Could you reproduce the passage about Mike Francesa word for word, in full?

▶ **Text passage**:
* * * * * * *

You couldn’t be Mike Francesa. This is fine, to be clear, and you should be glad about it. It’s hard to imagine who besides Mike Francesa would really even want to be Mike Francesa, just given that his job is extemporizing about sports on the radio for six hours a day despite not really liking sports anymore and also how his brain is. But that’s just it: no one else could do it. To be Mike Francesa, to inhabit his specific grandiosity and towering impatience and thermonuclear self-confidence, one must always have been Mike Francesa. Francesa is very good in Uncut Gems in a small acting role, but he’s effective for the same reason that those unsettling baldish brothers who keep popping up to harass Adam Sandler are—he’s been refining his craft as a very specific type of strange person for many years. In his stupendously pissy high-handedness, Francesa is a masterpiece of his own making. It is in every way a life’s work.

That work is not the sort of thing that any person, let alone one as proud as Mike Francesa, would want to see undone by the brassy and undeniable brap of a fart captured on tape. This is where our story begins.

* * * * * * *

▶ **Collected material**:
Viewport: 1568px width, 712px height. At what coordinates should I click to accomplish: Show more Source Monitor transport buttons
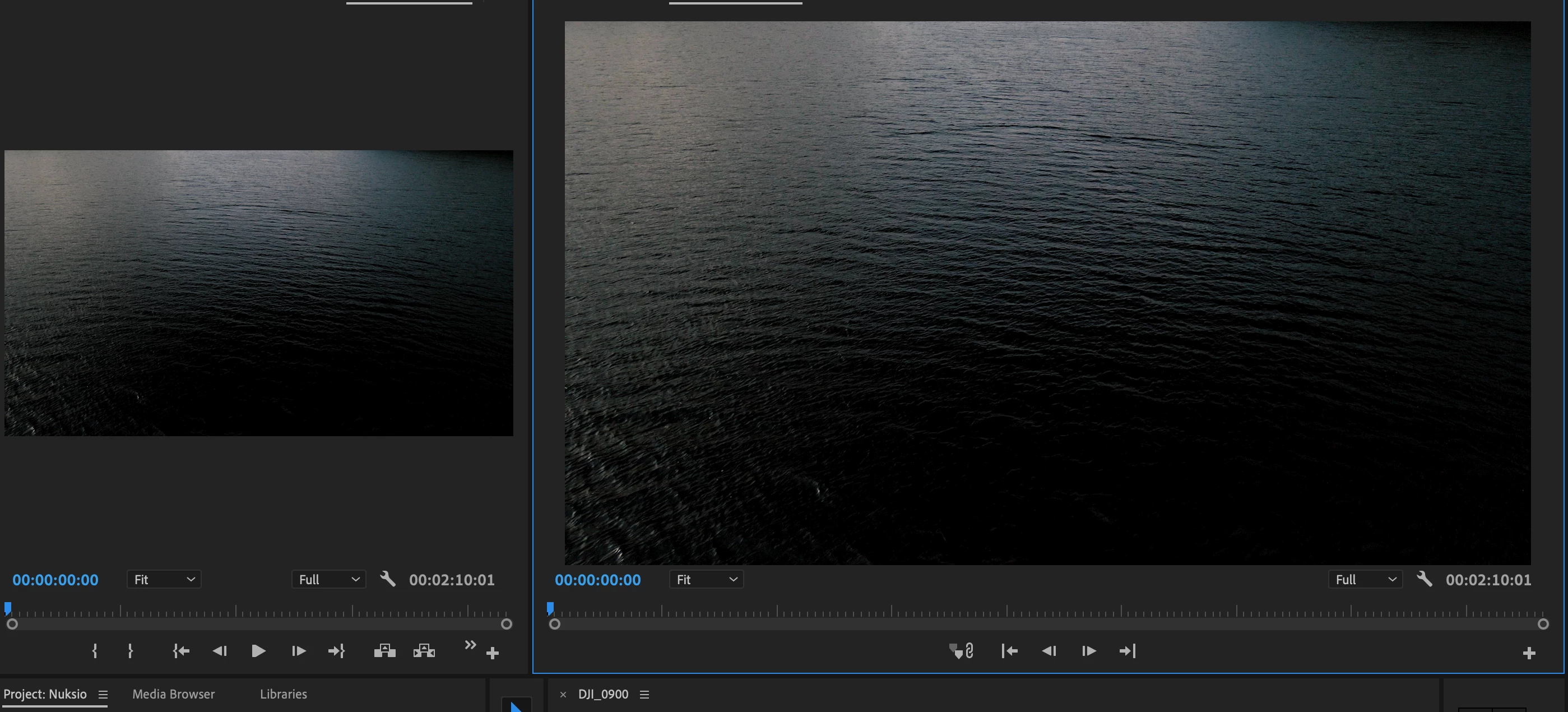[470, 644]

* * * * * * *

▶ **Reply to the exercise**:
You couldn’t be Mike Francesa. This is fine, to be clear, and you should be glad about it. It’s hard to imagine who besides Mike Francesa would really even want to be Mike Francesa, just given that his job is extemporizing about sports on the radio for six hours a day despite not really liking sports anymore and also how his brain is. But that’s just it: no one else could do it. To be Mike Francesa, to inhabit his specific grandiosity and towering impatience and thermonuclear self-confidence, one must always have been Mike Francesa. Francesa is very good in Uncut Gems in a small acting role, but he’s effective for the same reason that those unsettling baldish brothers who keep popping up to harass Adam Sandler are—he’s been refining his craft as a very specific type of strange person for many years. In his stupendously pissy high-handedness, Francesa is a masterpiece of his own making. It is in every way a life’s work.

That work is not the sort of thing that any person, let alone one as proud as Mike Francesa, would want to see undone by the brassy and undeniable brap of a fart captured on tape. This is where our story begins.